The advanced nature of this course focuses on developing algorithmic design skills. The students are exposed to complex problems that require a significant effort in problem solving. One “brainstorming” lecture per week is devoted to a full immersion in this activity, and it is highly recommend to attend it. The purpose is not that of teaching/learning further N algorithms, but to refine students' skills. The final written exam will be based on the topics discussed during the “brainstorming” lectures.

We like students that make mistakes in a constructive way, since this is the starting point of our brainstorming to drive their reasoning paths, thus learning by mistakes. We are interested in the route that leads to the algorithmic solution, rather than the solution itself. Regarding mistakes and intelligence, Alan Turing wrote in 1947 that “… if a machine is expected to be infallible, it cannot also be intelligent”. This is a motto for this class, with a kind invitation to express your own ideas even if they could be apparently wrong.

Topics

Please note that several topics are the outcome of recent advancement in algorithms and data structures, and thus most of the course material consists in research papers or book chapters.

Warming up

Quick review of some basic notions and algorithms, with problem solving and grader for solutions.
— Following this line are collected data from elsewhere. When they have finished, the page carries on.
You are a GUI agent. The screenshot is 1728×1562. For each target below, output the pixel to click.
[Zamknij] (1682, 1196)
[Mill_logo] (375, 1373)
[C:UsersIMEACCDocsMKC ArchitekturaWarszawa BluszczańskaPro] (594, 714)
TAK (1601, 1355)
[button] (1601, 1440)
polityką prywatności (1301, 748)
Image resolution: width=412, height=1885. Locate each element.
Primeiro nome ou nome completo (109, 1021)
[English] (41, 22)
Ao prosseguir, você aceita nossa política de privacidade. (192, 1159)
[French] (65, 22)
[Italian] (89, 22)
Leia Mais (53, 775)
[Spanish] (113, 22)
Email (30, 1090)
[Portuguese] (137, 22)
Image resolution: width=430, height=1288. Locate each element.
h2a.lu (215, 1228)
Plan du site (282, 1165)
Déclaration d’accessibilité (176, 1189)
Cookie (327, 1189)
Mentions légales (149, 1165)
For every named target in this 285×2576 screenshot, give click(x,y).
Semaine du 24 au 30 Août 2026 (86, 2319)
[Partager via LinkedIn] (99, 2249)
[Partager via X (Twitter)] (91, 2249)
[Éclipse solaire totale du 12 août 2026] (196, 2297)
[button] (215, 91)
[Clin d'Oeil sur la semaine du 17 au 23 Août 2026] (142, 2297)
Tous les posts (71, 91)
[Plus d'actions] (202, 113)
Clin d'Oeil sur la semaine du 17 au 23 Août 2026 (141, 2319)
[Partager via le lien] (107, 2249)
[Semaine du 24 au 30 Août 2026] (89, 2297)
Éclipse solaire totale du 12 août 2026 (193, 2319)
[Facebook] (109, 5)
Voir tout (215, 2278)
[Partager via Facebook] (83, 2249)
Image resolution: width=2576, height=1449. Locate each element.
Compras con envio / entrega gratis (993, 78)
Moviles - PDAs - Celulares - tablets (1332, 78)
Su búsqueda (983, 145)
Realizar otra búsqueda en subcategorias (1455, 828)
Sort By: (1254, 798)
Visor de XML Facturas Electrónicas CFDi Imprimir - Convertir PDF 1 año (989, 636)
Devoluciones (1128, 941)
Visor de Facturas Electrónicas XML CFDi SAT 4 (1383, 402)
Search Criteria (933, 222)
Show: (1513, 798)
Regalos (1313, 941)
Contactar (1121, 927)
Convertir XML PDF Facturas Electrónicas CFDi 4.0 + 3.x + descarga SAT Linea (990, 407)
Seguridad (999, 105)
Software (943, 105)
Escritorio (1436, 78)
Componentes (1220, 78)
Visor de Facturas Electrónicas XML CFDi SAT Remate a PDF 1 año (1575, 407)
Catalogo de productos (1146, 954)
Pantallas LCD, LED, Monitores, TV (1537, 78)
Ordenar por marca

  • URL for the grader: http://cms.di.unipi.it (please register to submit your solutions).
  • Reference textbook: [CLRS] Thomas H. Cormen, Charles E. Leiserson, Ronald L. Rivest, Clifford Stein: Introduction to Algorithms, 3rd Edition (MIT Press), 2009.
Date Topics References and notes
Sept. 21 Introduction to the course. Entrance exam. -
Sept. 22 Graphs representations. BFS. Dijkstra algorithm for SSSP. Problem “hogwarts”. [CLRS 22.1, 22.2, 24.3] hogwarts
Sept. 27 Problem solving: “hogwarts”. hogwarts
Sept. 28 Mergesort and inversions in sorting. Problem “paletta”. Another solution for “hogwarts”. [CLRS 2.3.1, 2.3.2, def. inversions in exercise 2-4] hogwarts solution paletta.pdf
Sept. 29 DFS and cycle detection. k-coloring of graphs. Problem “nemesi”. [CLRS 22.3, def. graph coloring in problem B-1] nemesi
Oct. 4 Problem solving: “nemesi” and “paletta”. nemesi.pdf e paletta.pdf
Oct. 5 Augment search trees: ranges, ranks, and intervals. [CLRS 14 (only static, no red-black tree)] Segment tree classifica.pdf [solve paletta.pdf using these data structures]
Oct. 6 Playing with probability. Random indicator variables: secretary problem and random permuting. Problem 1 [CLRS 5.1-5.3]
Oct. 11 Problem solving: “classifica”; range updates. classifica.pdf Problem 1

Randomization, hashing and data streaming

Randomization is now a common powerful tool to solve large-scale problems. After introducing the concept of randomized algorithms and hashing, we apply them to solve data streaming problems, a field emerged in the last decade. Here data flow as a stream and one-pass algorithms with limited memory can process it. We focus on the count-min sketch paradigm and its applications. [Note: to refresh the basic notions on counting and probability, please refer to Appendix C in Cormen-Leiserson-Rivest-Stein's book “Introduction to Algorithms”, 3rd ed., MIT Press.]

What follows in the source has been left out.